_Your tasks:_
**1)** According to the article about SAGE-324, how many people in the US are estimated to have essential tremor?
**2)** Summarize the article about SAGE-324 in two sentences.
**3)** Proceed with the article about SAGE-324, picking up after its final sentence.

_Source passage:_
Biogen, Sage drug for essential tremor flunks mid-stage test
Biogen's $3 billion alliance with Sage Therapeutics has suffered another setback after their drug for essential tremor failed to move the needle in a phase 2 study.
Topline results from the KINETIC 2 trial of SAGE-324 (also known as BIIB124) were unable to show an improvement in the symptoms of essential tremor with the drug, which is a GABAA receptor-positive allosteric modulator (PAM), and also failed to demonstrate a dose-response.
Essential tremor is a debilitating neurological disorder that causes involuntary and rhythmic shaking and affects an estimated six million people in the US alone. It has seen hardly any treatment advances in decades, making the failure of SAGE-324 a huge disappointment for a community with a pressing need for new options.
Biogen and Sage remained tight-lipped about the future of SAGE-324, other than to say that they are abandoning development in essential tremor and are "evaluating next steps, if any," in other potential indications, which include epilepsy and Parkinson's disease.
The head of therapeutics development at Biogen, Katherine Dawson, said the data will at least "add to the collective understanding of this debilitating condition and may help inform the field on potential future research and therapeutic approaches."
SAGE-324 was one of two Sage drugs licensed by Biogen in 2020 in a $3 billion deal – including more than $1.5 billion upfront – that also gave it rights to zuranolone for psychiatric disorders, including depression.

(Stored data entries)
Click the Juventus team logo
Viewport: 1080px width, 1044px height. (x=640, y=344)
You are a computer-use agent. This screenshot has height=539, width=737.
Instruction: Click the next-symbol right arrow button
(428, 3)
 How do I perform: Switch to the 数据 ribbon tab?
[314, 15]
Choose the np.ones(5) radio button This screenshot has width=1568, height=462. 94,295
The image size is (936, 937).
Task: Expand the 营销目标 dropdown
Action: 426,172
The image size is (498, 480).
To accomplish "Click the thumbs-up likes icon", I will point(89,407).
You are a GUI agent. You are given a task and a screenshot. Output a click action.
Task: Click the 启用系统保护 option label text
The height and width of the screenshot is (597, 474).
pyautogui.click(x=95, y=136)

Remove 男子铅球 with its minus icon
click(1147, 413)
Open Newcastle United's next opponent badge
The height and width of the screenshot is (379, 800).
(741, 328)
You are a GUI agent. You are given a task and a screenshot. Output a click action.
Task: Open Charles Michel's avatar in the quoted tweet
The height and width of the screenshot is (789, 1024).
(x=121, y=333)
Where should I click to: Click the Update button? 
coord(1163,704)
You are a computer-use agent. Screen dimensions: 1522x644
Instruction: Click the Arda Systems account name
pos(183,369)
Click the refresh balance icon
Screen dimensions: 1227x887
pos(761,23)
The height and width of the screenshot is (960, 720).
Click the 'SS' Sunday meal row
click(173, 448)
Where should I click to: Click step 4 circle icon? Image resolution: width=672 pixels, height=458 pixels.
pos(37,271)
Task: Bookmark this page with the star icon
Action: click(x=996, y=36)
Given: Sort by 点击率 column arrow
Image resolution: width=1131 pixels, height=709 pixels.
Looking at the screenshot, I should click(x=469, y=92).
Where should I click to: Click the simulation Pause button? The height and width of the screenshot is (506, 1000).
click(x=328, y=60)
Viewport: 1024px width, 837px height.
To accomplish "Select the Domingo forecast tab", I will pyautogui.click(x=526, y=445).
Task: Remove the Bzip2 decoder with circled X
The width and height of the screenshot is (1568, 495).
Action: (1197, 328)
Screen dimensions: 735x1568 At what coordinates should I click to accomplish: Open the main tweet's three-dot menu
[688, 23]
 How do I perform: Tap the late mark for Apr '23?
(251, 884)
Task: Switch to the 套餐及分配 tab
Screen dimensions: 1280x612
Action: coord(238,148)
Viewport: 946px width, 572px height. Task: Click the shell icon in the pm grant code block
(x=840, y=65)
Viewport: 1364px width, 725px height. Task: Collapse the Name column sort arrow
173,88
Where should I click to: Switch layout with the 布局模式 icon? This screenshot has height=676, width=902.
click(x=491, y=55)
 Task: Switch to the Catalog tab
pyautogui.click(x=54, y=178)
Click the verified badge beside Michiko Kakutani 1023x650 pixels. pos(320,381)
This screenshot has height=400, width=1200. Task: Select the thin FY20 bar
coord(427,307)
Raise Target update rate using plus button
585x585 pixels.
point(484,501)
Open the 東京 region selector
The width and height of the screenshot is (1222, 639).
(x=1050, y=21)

_Answers below:_
**1)** An estimated six million people.

**2)** SAGE-324, a drug from Biogen and Sage Therapeutics, failed in the phase 2 KINETIC 2 trial to improve essential tremor symptoms or show a dose-response. This is a huge disappointment for a condition that has seen hardly any treatment advances in decades, and the companies are abandoning development in essential tremor while evaluating next steps, if any, in other indications.

**3)**
At the time, Biogen was reeling from a string of pipeline setbacks and was facing resistance to its Alzheimer's drug aducanumab, subsequently approved as Aduhelm in controversial circumstances, before being abandoned in favour of follow-up Leqembi (lecanemab).
Since the deal was signed, zuranolone has been approved by the FDA as Zurzuvae as the first oral therapy for post-partum depression (PPD), but rejected it for major depressive disorder (MDD), a much larger and more lucrative market.
That decision prompted analysts at Jefferies to reduce their peak sales projections for the drug to $250-$500 million from an earlier estimate of $1 billion-plus. Now, with SAGE-324 a much-diminished prospect, Biogen's investment in Sage's programmes is looking like a very bad deal.
Sage's share price had fallen 22% at the time of writing, while Biogen also slipped by around 1%.